I've found those clients receptive to leaving an inheritance if it is designated as also being the safety margin for both inflation and LTC and healthcare surprises.
This simplifies planning but you have to make sure their adult children understand the purpose and priorities of the combined estate/emergency fund.
Oh no. Did I go off on a tangent or did I succeed in describing how your article relates to my approach as a financial planner?
However, I can envision two areas that may be changing. The first is that clients are having children later in life. And rather than being supported by children, are often supporting their adult children. You and I might consider these expenses discretionary, but often the clients don't.
The second issue is the unsustainability of the health care model. I would anticipate that the costs will have to rise (particularly for affluent folks) and/or the benefits will need to be cut, and therefore some of our clients may choose to pay for services that current retirees receive for free.
Both issues are hard to predict or model.

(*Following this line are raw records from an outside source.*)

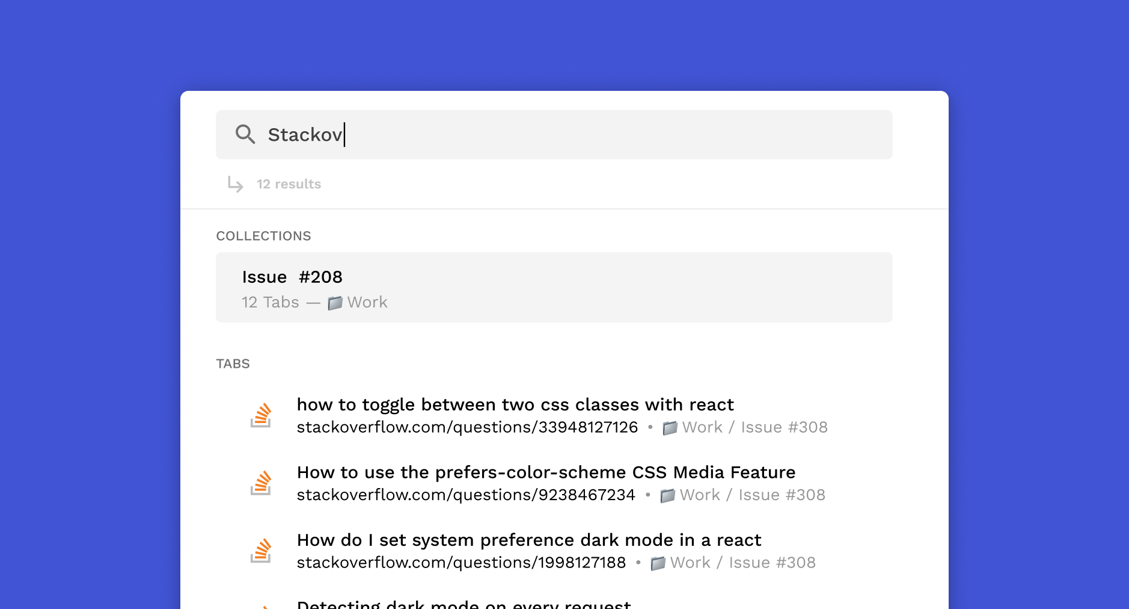Click the Stack Overflow icon next to Detecting dark mode

[x=262, y=605]
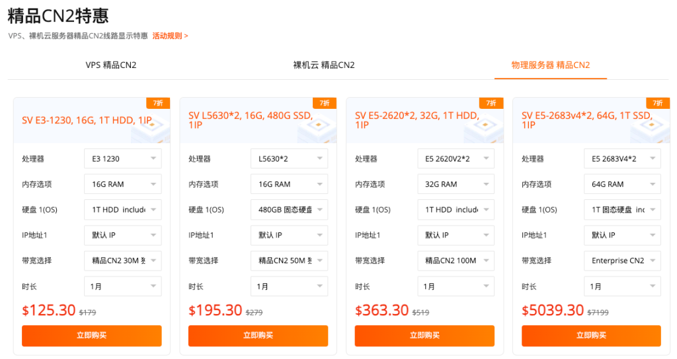The width and height of the screenshot is (677, 359).
Task: Open the 活动规则 link
Action: 170,36
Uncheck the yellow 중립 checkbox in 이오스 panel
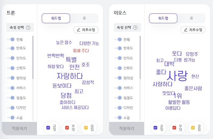The width and height of the screenshot is (213, 139). tap(193, 128)
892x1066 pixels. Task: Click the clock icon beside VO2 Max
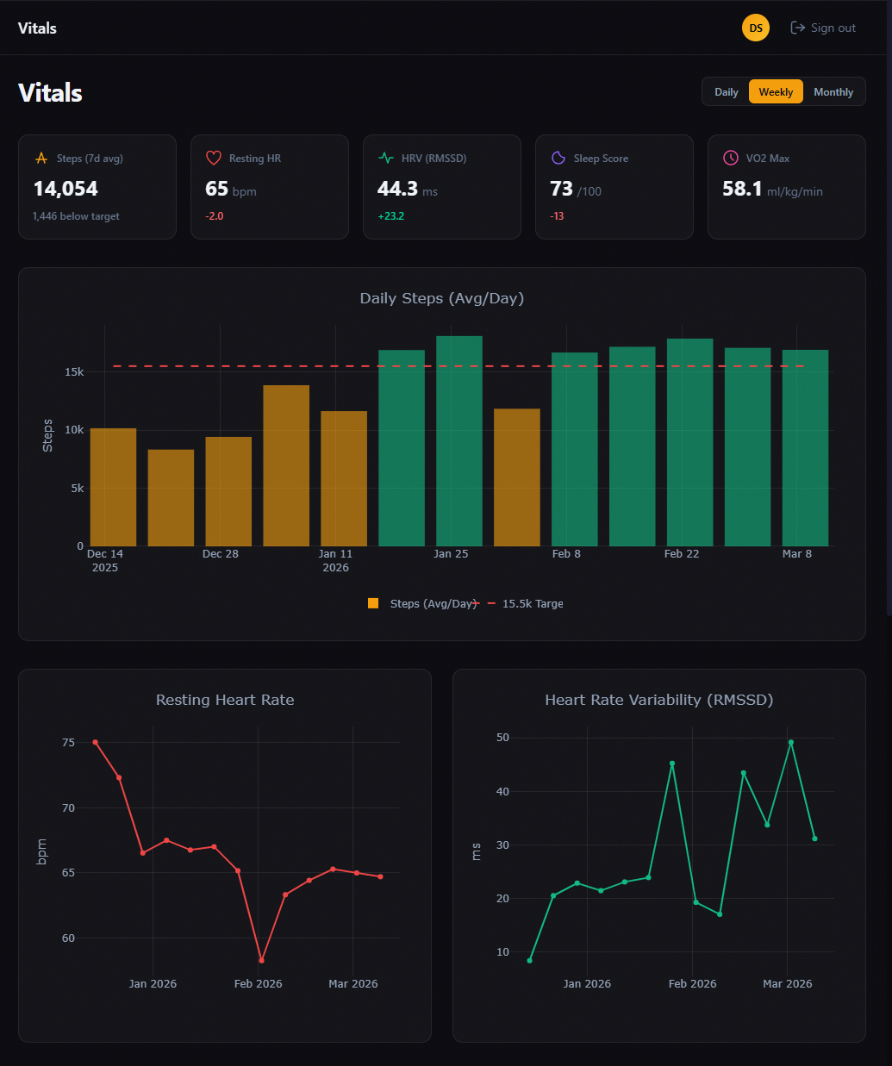tap(730, 159)
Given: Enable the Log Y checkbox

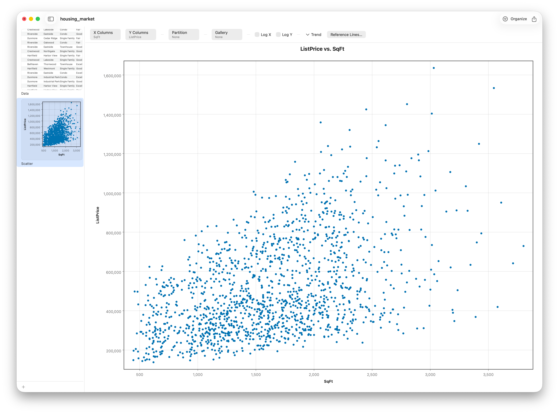Looking at the screenshot, I should (278, 35).
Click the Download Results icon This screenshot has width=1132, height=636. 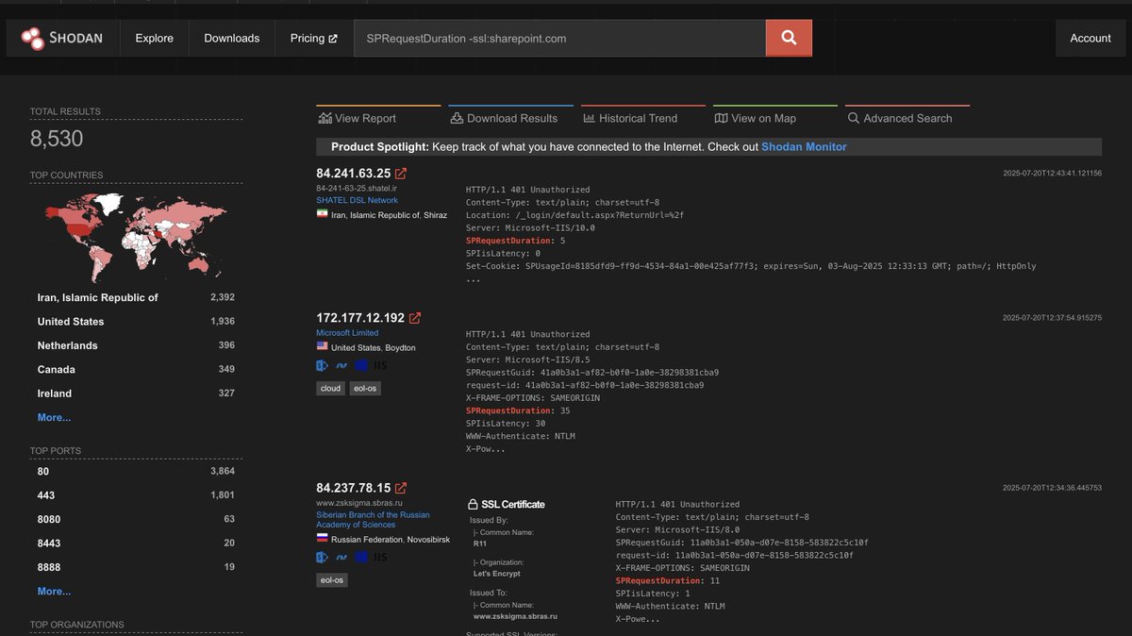[x=458, y=118]
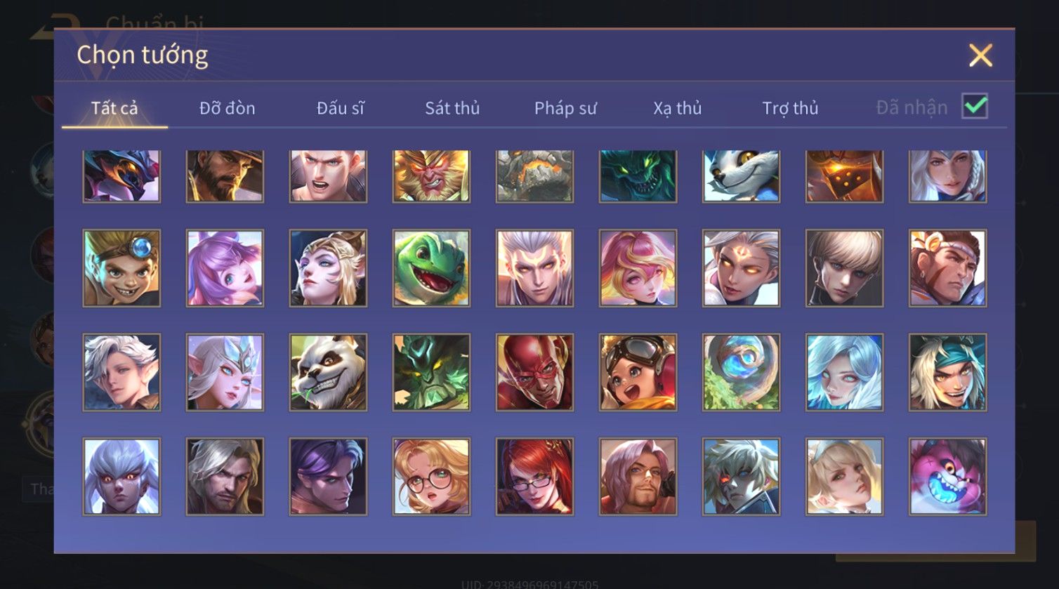
Task: Select the goblin boy with blue gem headband
Action: (121, 268)
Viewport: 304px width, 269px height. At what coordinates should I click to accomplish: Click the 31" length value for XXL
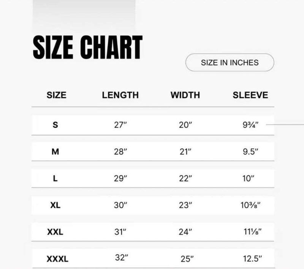tap(120, 232)
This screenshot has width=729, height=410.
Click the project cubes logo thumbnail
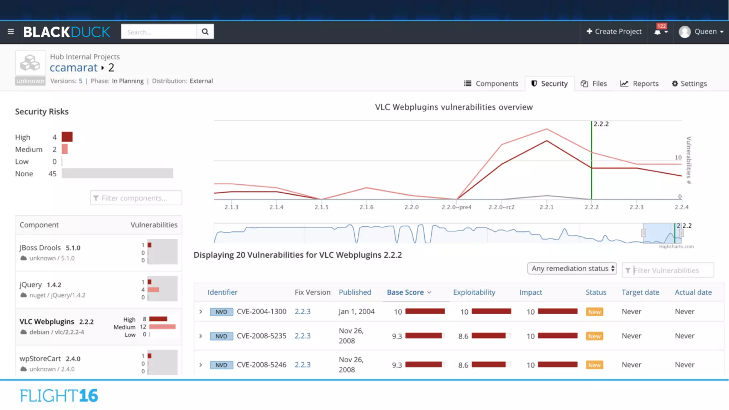(x=30, y=63)
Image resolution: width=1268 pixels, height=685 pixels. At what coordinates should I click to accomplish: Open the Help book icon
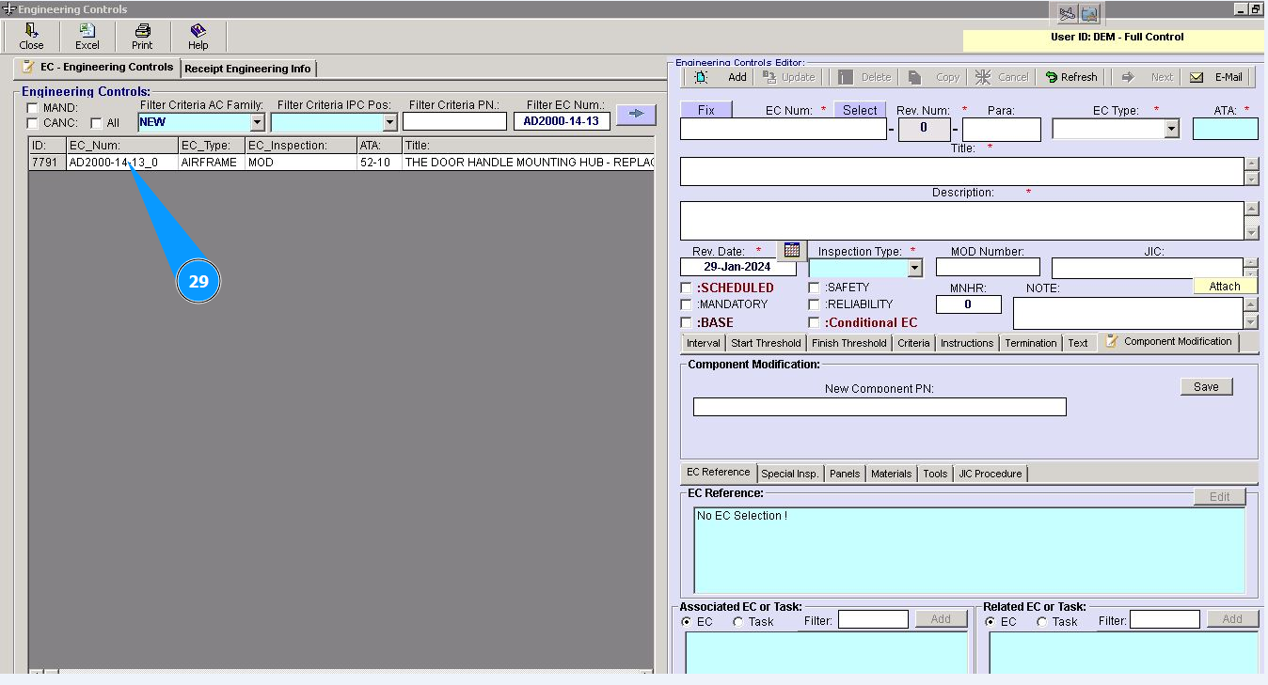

My 2 cents. I have both my parents alive and living in a retirement facility in Oakland. They moved 4 years ago from their owned home in Brooklyn. Monthly costs in their own home were under $3,000. Their independent living home costs about $6,000/month. I have 2 other clients one with both spouses alive over 90 and the other with both spouses alive just under 90. Both moved from their own homes and moved into an independent/assisted living optional retirement community. In both cases their expenses rose significantly when they moved. They are all middle class with assets between 500K and 750K. Many of the residents in my clients retirement community have significant assets and could be spending more or less than when they lived in their own home. Also my anecdotal observation is that couples and singles are staying in their home longer. The individual or couples living situation has a large impact on spending later in life. And what is their life expectancy once they move out of their home is another important factor when providing planning.